STATED TASK A ▸ Repeat the part of the iRED thread that begins at the words "David A. Case" and stops after the words "obtain n-1 eigenvectors)".

DOCUMENT ▸

• • • •

# Re: AMBER: iRED and corrired

From: Francois Theillet <ftheille.pasteur.fr>
Date: Fri, 02 Feb 2007 22:05:41 +0100

David A. Case a écrit :
> On Fri, Feb 02, 2007, Francois Theillet wrote:
>
>> I have a problem with the treatment of the iRED method in ptraj (AMBER 8):
>>
>> I have a system of n vectors (i.e. a nxn covariance matrix), and I
>> obtain only n-1 eigenvectors (and eigenvalues) instead of the hoped n.
>> The sum of the eigenvalues is not exactly equal to n, but around
>> n-lambda(n-1) (with lamda(n-1) the associated eigenvalue of the n-1th
>> eigenvector).
>> (I tried several n, the result is identical. If I precise that I want k
>> eigenvectors (k<n), I obtain the first k eigenvectors correctly. With
>> k>n, I obtain n-1 eigenvectors)

• • • •

RECORDS FOR THE EXERCISE ▸
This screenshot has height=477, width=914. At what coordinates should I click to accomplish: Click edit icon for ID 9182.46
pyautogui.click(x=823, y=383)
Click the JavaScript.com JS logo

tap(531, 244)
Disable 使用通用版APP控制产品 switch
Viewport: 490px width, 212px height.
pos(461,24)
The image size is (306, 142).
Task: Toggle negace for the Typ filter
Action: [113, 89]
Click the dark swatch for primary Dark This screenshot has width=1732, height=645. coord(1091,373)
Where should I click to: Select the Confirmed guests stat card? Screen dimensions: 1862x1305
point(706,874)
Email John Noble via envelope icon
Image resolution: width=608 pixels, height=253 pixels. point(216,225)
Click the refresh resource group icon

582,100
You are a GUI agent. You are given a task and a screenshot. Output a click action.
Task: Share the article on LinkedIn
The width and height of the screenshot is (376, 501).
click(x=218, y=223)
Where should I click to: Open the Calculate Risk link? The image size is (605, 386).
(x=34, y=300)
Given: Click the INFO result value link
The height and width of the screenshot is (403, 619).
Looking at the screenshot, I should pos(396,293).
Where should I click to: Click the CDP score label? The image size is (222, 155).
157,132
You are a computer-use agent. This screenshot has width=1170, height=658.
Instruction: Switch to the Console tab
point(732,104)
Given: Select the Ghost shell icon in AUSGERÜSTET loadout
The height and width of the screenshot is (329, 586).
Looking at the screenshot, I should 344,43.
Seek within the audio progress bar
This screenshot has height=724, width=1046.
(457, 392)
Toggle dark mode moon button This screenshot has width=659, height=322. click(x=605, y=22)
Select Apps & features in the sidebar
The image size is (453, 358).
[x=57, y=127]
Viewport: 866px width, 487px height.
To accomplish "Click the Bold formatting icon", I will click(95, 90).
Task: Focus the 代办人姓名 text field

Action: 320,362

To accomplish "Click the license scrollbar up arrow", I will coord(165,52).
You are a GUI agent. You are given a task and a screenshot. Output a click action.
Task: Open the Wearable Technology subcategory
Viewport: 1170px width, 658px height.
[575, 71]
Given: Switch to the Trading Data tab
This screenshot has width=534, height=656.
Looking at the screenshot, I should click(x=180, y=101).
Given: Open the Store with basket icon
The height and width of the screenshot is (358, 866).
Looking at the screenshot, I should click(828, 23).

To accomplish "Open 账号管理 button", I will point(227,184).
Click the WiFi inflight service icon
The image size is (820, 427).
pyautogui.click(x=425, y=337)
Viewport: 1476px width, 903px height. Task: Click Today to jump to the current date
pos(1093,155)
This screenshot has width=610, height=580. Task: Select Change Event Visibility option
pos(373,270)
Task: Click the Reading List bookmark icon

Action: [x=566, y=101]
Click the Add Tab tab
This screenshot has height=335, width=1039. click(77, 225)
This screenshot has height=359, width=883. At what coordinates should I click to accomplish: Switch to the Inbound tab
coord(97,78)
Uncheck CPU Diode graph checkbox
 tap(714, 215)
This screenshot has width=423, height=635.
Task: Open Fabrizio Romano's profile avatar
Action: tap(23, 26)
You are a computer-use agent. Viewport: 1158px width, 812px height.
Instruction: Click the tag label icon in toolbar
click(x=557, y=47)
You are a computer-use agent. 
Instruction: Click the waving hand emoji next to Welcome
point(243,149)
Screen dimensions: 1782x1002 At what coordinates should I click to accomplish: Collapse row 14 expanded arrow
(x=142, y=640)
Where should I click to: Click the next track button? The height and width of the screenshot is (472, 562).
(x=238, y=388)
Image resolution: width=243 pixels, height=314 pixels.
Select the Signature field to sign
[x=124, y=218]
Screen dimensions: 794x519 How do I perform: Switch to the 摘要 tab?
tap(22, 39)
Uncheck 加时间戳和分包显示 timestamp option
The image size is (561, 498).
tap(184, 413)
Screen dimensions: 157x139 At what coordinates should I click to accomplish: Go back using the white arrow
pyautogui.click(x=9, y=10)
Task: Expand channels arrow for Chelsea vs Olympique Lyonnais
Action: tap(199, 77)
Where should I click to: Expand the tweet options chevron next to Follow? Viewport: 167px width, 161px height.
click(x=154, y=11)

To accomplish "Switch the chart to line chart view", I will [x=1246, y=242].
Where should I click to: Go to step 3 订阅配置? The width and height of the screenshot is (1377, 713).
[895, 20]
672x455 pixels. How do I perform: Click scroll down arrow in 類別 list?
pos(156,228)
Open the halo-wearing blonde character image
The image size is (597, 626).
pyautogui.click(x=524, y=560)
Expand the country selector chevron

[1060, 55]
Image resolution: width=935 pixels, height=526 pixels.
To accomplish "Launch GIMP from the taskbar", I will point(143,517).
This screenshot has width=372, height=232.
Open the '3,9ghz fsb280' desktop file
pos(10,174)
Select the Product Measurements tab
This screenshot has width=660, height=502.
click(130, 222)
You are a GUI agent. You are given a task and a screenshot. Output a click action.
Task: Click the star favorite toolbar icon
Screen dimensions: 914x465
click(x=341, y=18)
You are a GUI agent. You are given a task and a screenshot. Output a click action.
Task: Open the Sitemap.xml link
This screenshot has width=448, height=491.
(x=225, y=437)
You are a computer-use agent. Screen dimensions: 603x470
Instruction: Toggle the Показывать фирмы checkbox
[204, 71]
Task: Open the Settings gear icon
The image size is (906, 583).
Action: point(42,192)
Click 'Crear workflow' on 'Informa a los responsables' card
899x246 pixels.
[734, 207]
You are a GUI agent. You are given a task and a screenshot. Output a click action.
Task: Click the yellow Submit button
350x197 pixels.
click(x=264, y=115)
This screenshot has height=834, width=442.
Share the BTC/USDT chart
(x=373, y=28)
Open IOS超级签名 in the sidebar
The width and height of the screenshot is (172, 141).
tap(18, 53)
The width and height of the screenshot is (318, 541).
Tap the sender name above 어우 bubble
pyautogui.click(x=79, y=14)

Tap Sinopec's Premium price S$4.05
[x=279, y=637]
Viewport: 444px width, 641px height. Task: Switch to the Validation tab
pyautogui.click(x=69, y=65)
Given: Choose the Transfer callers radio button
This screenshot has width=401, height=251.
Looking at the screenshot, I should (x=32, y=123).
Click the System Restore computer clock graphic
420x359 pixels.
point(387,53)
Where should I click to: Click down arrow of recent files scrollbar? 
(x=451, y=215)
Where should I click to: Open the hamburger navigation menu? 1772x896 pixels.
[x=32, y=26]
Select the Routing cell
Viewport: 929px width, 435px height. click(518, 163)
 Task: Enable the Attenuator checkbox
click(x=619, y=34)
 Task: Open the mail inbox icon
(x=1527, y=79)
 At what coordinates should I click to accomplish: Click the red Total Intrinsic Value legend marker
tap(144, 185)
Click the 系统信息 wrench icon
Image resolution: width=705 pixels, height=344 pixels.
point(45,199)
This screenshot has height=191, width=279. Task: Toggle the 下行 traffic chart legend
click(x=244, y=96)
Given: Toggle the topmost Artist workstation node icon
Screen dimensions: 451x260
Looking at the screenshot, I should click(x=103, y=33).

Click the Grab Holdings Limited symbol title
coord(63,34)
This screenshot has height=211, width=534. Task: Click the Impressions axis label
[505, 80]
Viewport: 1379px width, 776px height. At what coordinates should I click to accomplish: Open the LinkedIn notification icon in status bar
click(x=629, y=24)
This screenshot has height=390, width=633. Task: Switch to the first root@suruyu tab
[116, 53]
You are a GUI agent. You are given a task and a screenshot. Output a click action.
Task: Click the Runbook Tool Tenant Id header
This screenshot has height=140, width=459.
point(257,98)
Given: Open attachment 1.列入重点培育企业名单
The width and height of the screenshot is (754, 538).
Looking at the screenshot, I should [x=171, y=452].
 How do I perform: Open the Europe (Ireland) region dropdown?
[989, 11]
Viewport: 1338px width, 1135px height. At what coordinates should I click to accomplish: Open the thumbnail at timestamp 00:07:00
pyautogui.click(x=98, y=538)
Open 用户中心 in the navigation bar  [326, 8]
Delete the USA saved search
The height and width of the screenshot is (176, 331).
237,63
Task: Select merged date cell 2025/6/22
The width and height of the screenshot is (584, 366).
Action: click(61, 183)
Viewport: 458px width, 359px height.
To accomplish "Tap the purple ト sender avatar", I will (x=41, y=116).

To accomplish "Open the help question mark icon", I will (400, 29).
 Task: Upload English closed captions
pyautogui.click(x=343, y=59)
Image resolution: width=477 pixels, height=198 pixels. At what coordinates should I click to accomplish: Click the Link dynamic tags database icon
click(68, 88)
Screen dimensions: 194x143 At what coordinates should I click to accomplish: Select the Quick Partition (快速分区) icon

• • • •

STATED TASK B ▸ In the records, write out again the lines beginning at the line that has "Given: Open attachment 1.列入重点培育企业名单" and stopping after the line that has "will (400, 29).", with "Viewport" replaced by "Display" and all else unchanged.

CORRECT OUTPUT A ▸
David A. Case a écrit :
> On Fri, Feb 02, 2007, Francois Theillet wrote:
>
>> I have a problem with the treatment of the iRED method in ptraj (AMBER 8):
>>
>> I have a system of n vectors (i.e. a nxn covariance matrix), and I
>> obtain only n-1 eigenvectors (and eigenvalues) instead of the hoped n.
>> The sum of the eigenvalues is not exactly equal to n, but around
>> n-lambda(n-1) (with lamda(n-1) the associated eigenvalue of the n-1th
>> eigenvector).
>> (I tried several n, the result is identical. If I precise that I want k
>> eigenvectors (k<n), I obtain the first k eigenvectors correctly. With
>> k>n, I obtain n-1 eigenvectors)

CORRECT OUTPUT B ▸
Given: Open attachment 1.列入重点培育企业名单
The width and height of the screenshot is (754, 538).
Looking at the screenshot, I should [x=171, y=452].
 How do I perform: Open the Europe (Ireland) region dropdown?
[989, 11]
Display: 1338px width, 1135px height. At what coordinates should I click to accomplish: Open the thumbnail at timestamp 00:07:00
pyautogui.click(x=98, y=538)
Open 用户中心 in the navigation bar  [326, 8]
Delete the USA saved search
The height and width of the screenshot is (176, 331).
237,63
Task: Select merged date cell 2025/6/22
The width and height of the screenshot is (584, 366).
Action: click(61, 183)
Display: 458px width, 359px height.
To accomplish "Tap the purple ト sender avatar", I will (x=41, y=116).

To accomplish "Open the help question mark icon", I will (400, 29).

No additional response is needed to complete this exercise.